Enfatizamos que a prática educacional bilíngue ainda é discutida com certa polêmica, pois há concordância entre alguns autores de que se trata da melhor filosofia educacional para surdos, e discordância entre outros que dela divergem. Entretanto, é importante destacar que ainda é a abordagem que tem sido mais estudada, debatida e experienciada atualmente, ganhando cada vez mais espaço no âmbito da educação de surdos.
1.2 (Des)caminhos no ensino de LP para a pessoa surda
Português muito difícil porque surdo sempre aprender palavras novas
entender contexto.
Makaully Souza Félix (estudante surdo do CAPI)
Aprender o Português na modalidade escrita, como segunda língua, ainda é um grande desafio para a pessoa surda, visto que a todo momento ela precisa apreender palavras novas e seus significados, nos contextos mais diversos, e isso tem ocasionado desconforto e insegurança durante o seu processo ensino-aprendizagem. A escrita da Língua Portuguesa deve ser significada pela Língua de Sinais, primeira língua do surdo e por meio da qual ele poderá ter acesso ao desenvolvimento linguístico e cognitivo.

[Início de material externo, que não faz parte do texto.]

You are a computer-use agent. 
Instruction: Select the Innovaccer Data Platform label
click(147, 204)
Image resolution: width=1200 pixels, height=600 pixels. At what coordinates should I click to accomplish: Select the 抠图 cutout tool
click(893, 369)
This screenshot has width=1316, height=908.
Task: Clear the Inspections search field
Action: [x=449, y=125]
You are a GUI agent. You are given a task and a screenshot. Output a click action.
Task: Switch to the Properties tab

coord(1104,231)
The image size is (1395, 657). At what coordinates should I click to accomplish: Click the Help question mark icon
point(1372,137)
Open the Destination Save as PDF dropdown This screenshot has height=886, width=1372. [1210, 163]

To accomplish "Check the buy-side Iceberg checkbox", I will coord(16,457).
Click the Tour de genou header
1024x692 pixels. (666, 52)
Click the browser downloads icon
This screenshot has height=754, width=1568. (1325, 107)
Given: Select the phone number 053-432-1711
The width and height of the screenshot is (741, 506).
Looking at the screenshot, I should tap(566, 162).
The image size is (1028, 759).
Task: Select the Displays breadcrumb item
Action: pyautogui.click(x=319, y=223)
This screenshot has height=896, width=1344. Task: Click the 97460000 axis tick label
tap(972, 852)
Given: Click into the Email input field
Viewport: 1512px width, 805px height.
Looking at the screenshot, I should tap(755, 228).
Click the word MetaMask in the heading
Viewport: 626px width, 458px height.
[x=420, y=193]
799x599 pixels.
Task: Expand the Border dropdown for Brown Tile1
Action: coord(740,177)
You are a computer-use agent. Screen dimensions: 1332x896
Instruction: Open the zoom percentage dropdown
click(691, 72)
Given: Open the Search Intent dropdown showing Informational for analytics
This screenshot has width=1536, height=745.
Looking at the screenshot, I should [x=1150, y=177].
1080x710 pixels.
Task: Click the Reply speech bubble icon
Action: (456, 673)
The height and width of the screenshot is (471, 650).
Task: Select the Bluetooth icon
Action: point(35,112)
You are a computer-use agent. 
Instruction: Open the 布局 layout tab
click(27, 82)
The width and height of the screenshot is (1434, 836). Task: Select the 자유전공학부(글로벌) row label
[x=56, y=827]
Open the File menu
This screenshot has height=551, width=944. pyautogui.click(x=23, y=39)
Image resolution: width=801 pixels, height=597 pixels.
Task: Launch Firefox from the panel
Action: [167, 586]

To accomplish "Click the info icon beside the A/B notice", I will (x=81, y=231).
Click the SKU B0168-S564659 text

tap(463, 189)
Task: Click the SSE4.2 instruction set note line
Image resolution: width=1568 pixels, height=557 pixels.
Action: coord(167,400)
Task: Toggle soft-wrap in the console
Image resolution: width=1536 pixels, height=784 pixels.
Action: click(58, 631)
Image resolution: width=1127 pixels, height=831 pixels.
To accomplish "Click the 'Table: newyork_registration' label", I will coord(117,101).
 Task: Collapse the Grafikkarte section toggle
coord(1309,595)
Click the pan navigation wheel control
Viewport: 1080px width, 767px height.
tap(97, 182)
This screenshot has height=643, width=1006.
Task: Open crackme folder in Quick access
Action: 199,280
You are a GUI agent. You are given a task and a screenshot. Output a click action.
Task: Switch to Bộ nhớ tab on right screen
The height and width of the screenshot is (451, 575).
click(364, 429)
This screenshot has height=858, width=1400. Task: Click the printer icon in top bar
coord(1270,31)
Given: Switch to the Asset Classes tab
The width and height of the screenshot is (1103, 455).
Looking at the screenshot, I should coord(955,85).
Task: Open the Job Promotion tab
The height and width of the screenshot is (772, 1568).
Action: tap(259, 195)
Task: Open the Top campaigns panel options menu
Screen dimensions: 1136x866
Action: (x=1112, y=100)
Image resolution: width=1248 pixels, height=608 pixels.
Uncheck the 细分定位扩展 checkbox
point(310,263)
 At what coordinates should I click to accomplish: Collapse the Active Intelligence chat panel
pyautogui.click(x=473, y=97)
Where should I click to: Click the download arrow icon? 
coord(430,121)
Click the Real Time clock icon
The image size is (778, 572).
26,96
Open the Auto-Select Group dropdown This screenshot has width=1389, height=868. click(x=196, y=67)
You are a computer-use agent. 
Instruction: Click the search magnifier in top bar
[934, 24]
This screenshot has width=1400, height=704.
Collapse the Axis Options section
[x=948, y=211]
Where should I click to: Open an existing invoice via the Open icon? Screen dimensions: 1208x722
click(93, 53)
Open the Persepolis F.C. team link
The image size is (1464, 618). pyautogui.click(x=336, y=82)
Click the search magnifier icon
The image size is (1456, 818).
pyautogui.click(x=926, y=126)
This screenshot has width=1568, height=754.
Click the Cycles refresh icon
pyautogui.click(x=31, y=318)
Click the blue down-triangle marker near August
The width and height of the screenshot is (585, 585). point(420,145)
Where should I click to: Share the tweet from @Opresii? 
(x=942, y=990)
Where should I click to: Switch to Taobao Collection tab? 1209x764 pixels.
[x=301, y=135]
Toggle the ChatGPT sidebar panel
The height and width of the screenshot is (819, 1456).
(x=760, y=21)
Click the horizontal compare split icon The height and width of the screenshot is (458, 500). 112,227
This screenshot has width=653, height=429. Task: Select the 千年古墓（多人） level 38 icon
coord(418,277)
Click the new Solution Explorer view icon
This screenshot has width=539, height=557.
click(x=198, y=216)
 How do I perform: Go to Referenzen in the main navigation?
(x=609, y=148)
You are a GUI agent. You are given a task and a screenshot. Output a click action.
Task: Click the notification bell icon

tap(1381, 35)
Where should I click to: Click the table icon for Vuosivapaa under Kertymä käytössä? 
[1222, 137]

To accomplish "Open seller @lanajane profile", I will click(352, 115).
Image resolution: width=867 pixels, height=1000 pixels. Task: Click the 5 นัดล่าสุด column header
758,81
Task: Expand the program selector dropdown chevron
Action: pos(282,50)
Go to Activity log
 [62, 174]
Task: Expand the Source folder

Partindo desse pressuposto, apresentamos, neste segundo tópico, o processo de apropriação da linguagem escrita como L2
pela pessoa surda a partir da Teoria da Interlíngua e do Ensino Comunicativo de Língua Estrangeira, ressaltando que, nesse processo, o sentido visual deve ser valorizado para que o estudante surdo seja capaz de tornar-se usuário da Língua Portuguesa escrita e se comunicar em diferentes situações e contextos, de maneira análoga ao estudante ouvinte. Defendemos, ainda, que a LS é a língua de instrução do surdo, por isso, o aprendizado do Português como L2 deve partir de sua L1 e de metodologias adequadas à sua peculiaridade linguística, cultural e educacional.